Unfortunately, new research suggests that they blame the parents for not properly teaching them how to manage it.
According to a new study, while nearly 17 percent of teens between the ages of 12 and 17 claim to know how to manage money, almost a quarter of them do not understand the difference between debit cards and credit cards.
The majority of teens who participated in the survey say that when it comes to finances, learning how to budget and save money is one their primary concerns. However, most report that the only reason they are not more knowledgeable on the subject is due to their parents not really helping them understand it.

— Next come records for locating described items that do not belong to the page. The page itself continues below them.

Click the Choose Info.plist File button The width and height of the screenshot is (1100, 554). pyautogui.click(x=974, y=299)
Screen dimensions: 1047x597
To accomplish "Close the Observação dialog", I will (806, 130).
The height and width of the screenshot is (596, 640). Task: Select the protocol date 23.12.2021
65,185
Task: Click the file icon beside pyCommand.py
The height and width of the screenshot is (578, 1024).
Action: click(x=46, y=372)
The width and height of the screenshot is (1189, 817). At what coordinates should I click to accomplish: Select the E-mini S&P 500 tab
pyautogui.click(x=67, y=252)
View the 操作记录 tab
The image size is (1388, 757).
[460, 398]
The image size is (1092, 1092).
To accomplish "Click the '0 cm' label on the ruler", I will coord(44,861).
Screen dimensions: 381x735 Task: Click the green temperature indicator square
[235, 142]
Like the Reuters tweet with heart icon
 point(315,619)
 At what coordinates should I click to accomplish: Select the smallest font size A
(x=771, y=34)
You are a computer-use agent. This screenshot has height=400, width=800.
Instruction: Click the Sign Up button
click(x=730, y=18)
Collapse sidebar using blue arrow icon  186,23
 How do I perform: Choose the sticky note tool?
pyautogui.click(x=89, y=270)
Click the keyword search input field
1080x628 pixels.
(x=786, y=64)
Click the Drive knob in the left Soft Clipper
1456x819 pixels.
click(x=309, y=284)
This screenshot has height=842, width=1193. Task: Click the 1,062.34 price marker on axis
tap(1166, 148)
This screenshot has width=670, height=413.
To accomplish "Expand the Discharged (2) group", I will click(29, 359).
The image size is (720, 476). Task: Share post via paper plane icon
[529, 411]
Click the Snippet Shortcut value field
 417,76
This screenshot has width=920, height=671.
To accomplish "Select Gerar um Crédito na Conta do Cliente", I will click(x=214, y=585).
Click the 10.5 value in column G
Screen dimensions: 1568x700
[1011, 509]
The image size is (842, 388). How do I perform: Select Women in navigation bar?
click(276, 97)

In fact, depending on their age, anywhere between 10-15 percent of teens claim that no one in their household helps them manage their money.
Still, the majority of parents feel as if they are good financial role models — 31 percent — while 21 percent say they lie somewhere in realm of fair to poor.
“A parent’s role in setting a financial example for their children is critical,” said Jim Kelly, head of direct bank, ING Direct Bank, which sponsored the survey along with Capital One. “Yet many parents feel unprepared to set an example.”
Although many teens claim they are not receiving the proper financial education from dear old mom and dad, many are attempting to get their education the old fashion way — by getting jobs.
Teenage girls are the most ambitious, with nearly half of them already reporting having jobs as a means for earning outside income, while 38 percent of the boys say they too work in order to have their own money.
Experts suggest that parents can teach their children more about the value of money by doing things like showing them how to comparison shop at the grocery store, teaching them how to put money back for luxury items such as video games and movies, and by speaking candidly about your own financial successes and mishaps.